FROM "SubjectExternals" AS s
WHERE s."ExternalId" = @__externalId_0 AND s."SubjectType_Id" = @__type_Id_1
LIMIT 1
and
SELECT s."Id", s."AddressExternalId" AS "ExternalId", s."PlanId", s."FacilityId", s."FacilityAddressId", s."OccurredAt"
FROM "SubjectAddresses" AS s
WHERE s."SubjectId" = @__subjectId_0
After doing these changes, not only simpler queries are faster, but also it is way easier to create the cache which will be reused by all the API requests.
So I did an analysis of all the API endpoints we had and the information they needed and I got the conclusion we only needed 5 of these canonical queries.
Then I created a new query service to be reused across all the endpoints with these 5 methods to wrap these queries. And here in this new service is where the cache will be. A very simple cache-aside implementation (if the key is in the cache return the cached value, and if it isn't do the query and add it).
Cache invalidation is a key factor to consider. Initially, I only considered using a very short TTL (5 minutes) and in a second we changed to a longer TTL (4 days).
I didn't implement the whole thing for the performance tests that I was doing. I just picked up one API endpoint and changed only the queries that were performed there. The goal was to make a point and validate the new solution.
The results of these tests were amazing! A very strong win for the new custom cache implementation.
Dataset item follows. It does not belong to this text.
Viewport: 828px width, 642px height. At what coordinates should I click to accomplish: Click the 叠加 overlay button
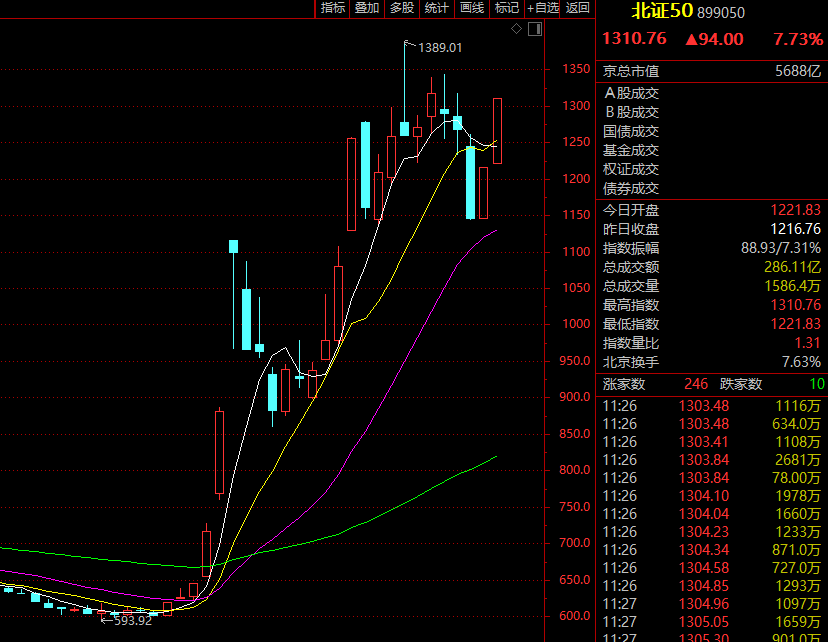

Most of the requests made to the service with the 2nd Level Cache failed, while the service with Custom Cache was able to handle all of them!

And here are some of the results in numbers (take into account these tests ran against testing environments, but both had the same exact config)
| **http_req_duration** | avg | min | med | max | p(90) | p(95) |
|-----------------------|-----------|-------------|-----------|------------|-----------|------------|
| 2nd Level Cache | 16.25s | 0s | 4.31s | 1m0s | 59.92s | 59.95s |
| **Custom Cache** | **5.21s** | **21.56ms** | **5.62s** | **23.74s** | **9.43s** | **10.53s** |
| **http_req_failed** | Failure % | ✗ Error | ✓ Success |
|---------------------|-----------|---------|-----------|
| 2nd Level Cache | 44.72% | 1649 | 2038 |
| **Custom Cache** | **1.18%** | **136** | **11301** |
3) Get it done!
Finally, I got what I was looking for: found the root cause of the performance issues and an alternative solution proved to work much better. The next step was to share this with my team, so I created a document explaining the results and the new proposal and scheduled a presentation.
After gathering some useful feedback I created the roadmap and tasks to implement it, divided into smaller steps. We were able to replace the whole thing in just a couple of weeks.
Result
- Incidents were gone forever. We have never experienced a performance issue that caused an incident anymore.
- The main team's goal for the whole quarter was achieved in just a few weeks! One of our team's OITs was getting P75 down to 80ms or less and we achieved less than 10ms.
- Money saved! We needed fewer processing efforts and fewer pods, we downgraded the layer for the DB from medium to small, and we needed less Redis memory.
- Open the door to more teams willing to integrate with our service.